Korn Shell Loop Problems

Very new to the Korn Shell, but I've been looking up loops online and it seems this should work. I'm just trying to convert an ip range in variables $A and $B and iterate the individual ip's out to new lines. Unfortunately I get {152..155} instead of 152, 153, 154, and 155.

# for i in {$A..$B}; do echo $C.$i; done 
219.19.188.{152..155}

Any tips for a BSD noobie?
I'm using OpenBSD if that helps.

You cannot perform a variable expansion inside a sequence expression.

Another approach would be using seq

for i in $( seq ${A} ${B} ); do echo $C.$i; done 
1 Like

I actually tried that too but it appears seq is not installed on my system:

# for i in $(seq $A $B); do echo $C.$i; done 
ksh: seq: not found

I tried adding it with pkg_add:

# pkg_add -r seq
Can't find seq

Do you know if the package for this is called something different?

---------- Post updated 01-06-14 at 12:11 AM ---------- Previous update was 01-05-14 at 11:37 PM ----------

I thought coreutils was the package that contained seq, but I'm still finding this is not installed. pkg_add can't find sysutils either...

Use a while loop instead:

while [ $A -le $B ]
do
        print $C.$A
        (( A++ ))
done
1 Like

I don't doubt this works on your system, but I'm getting some strange output for that?

# echo $A 
152
# echo $B
155
# while [ $A -le $B ]; do echo $C.$i; ((A++)); done 
219.19.188.10
219.19.188.10
219.19.188.10
219.19.188.10

---------- Post updated at 12:36 AM ---------- Previous update was at 12:27 AM ----------

Got it!
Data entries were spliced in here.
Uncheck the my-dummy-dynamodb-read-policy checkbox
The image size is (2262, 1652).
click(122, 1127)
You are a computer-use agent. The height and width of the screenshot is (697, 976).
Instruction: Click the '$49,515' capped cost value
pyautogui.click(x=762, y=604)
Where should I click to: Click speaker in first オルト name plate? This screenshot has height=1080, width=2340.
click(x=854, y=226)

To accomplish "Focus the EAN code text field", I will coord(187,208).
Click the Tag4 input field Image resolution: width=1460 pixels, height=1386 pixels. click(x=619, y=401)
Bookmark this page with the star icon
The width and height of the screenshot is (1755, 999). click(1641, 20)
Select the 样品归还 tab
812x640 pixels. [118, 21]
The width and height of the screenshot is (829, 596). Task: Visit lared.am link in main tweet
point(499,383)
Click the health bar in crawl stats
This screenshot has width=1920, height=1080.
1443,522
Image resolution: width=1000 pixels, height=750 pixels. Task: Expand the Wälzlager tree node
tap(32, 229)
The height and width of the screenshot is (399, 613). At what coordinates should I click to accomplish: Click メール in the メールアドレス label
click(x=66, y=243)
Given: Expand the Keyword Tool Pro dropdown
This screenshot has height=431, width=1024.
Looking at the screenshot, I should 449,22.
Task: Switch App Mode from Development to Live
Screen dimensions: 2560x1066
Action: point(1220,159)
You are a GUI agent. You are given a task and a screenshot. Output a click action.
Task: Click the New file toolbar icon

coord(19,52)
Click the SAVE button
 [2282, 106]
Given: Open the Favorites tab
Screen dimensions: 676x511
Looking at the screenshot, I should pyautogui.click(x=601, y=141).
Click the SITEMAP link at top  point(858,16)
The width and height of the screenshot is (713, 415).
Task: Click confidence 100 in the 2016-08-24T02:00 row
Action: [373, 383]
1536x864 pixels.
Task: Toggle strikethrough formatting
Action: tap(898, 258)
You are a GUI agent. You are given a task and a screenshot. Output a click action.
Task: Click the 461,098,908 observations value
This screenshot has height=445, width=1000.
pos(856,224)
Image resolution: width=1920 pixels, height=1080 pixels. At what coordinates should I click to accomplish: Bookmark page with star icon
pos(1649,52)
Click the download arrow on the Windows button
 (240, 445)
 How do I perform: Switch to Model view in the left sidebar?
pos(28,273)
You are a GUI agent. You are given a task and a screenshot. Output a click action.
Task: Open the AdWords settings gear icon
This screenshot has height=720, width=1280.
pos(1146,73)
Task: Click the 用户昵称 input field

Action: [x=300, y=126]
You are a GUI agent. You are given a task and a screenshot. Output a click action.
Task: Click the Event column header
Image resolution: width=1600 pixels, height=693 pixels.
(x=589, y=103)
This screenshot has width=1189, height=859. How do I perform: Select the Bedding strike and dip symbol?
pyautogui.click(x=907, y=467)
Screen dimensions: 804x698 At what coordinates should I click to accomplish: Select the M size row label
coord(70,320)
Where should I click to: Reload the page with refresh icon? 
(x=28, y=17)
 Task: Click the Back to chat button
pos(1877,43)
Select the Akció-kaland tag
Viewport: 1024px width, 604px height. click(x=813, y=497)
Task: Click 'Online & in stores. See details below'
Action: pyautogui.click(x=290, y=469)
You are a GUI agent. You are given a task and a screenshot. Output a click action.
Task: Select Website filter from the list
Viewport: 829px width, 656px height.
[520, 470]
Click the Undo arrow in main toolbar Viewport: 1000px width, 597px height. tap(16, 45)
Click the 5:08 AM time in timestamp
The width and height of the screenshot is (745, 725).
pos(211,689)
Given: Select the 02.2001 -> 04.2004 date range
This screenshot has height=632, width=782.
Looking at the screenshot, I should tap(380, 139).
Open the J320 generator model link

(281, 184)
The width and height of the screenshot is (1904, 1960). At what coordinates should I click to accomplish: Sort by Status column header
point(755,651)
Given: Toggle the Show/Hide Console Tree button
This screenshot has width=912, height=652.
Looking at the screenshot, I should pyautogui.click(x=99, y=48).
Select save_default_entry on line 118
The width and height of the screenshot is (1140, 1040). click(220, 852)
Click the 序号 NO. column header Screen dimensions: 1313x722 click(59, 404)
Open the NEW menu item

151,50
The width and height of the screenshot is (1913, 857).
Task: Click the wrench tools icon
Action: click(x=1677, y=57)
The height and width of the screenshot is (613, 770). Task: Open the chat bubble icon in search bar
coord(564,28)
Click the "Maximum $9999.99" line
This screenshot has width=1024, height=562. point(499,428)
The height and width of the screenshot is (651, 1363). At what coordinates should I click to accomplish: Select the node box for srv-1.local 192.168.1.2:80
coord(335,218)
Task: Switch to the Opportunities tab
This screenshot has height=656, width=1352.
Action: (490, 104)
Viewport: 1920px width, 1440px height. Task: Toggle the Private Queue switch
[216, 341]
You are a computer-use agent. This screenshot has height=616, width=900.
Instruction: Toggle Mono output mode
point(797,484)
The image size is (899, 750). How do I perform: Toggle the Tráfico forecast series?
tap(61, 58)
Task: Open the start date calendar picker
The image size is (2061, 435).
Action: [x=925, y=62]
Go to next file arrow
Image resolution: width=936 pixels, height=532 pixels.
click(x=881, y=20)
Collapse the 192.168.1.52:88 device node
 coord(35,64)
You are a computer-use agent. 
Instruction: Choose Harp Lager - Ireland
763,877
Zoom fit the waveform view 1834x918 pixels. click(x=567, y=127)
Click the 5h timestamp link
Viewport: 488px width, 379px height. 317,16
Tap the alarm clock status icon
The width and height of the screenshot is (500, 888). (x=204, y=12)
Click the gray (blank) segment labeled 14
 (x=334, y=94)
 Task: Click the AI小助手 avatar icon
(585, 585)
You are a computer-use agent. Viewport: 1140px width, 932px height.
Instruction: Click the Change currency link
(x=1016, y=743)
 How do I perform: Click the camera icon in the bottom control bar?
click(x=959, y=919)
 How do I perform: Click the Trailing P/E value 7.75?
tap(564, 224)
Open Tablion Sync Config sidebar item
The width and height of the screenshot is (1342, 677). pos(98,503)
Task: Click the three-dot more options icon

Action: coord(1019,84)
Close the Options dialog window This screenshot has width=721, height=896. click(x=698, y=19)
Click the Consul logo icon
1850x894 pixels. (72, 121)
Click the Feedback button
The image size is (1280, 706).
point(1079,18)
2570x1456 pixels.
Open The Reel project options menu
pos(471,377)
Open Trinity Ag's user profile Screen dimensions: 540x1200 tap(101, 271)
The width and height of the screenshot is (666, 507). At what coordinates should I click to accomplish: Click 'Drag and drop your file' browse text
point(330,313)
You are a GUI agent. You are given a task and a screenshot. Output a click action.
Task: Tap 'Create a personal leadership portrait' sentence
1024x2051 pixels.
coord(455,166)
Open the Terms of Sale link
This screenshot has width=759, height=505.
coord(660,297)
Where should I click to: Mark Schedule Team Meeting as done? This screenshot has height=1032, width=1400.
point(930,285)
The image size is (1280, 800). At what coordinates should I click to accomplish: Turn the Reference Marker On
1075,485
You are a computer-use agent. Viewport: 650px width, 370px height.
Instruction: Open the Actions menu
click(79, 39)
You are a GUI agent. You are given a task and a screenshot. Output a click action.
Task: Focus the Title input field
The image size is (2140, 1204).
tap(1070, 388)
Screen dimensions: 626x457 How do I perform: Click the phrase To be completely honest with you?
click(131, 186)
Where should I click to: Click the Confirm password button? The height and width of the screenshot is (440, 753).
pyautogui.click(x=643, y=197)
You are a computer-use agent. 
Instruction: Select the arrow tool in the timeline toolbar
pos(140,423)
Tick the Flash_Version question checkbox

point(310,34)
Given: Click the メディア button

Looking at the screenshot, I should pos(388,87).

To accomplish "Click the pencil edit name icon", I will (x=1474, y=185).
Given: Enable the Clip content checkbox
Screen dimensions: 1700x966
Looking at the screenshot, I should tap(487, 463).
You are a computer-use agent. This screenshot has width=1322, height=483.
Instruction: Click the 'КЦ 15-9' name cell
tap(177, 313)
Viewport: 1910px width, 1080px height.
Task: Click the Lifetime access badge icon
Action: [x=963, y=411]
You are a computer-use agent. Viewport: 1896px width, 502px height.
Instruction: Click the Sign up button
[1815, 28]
I didn't see to change $C.$i to $C.$A. Thanks again Yoda!!!

ksh in OpenBSD is pdksh, which is mostly ksh88, which does not support the brace expansion syntax you were attempting to use.

BSD systems typically have jot instead of seq.

Regards,
Alister

1 Like

To add to what alister mentioned, you could probably install a valid ksh93 version on your system(s).

--

Yes you can in ksh , the parsing order for brace expansion is different than in bash .

If you use arithmetic evaluation with (( .. )), then why not use a for loop:

for (( i=$A; i<=$B; i++ )); do echo "$C.$i"; done

Or to keep it POSIXy:

i=$A
while [ $i -le $B ]; do
  printf "%s\n" "$C.$i"
  i=$((i+1))
done
1 Like

Scrutinizer last example is posix compatible - works fine in bash, ksh, dash, ...

If you like to use full ksh93 properties, then download it.
Or build from sources.

Can you please explain this statement? I thought brace expansion happens before variable expansion, so there is no way to use a variable in it :confused:

--EDIT--
Never mind, I see only bash performs brace expansion first.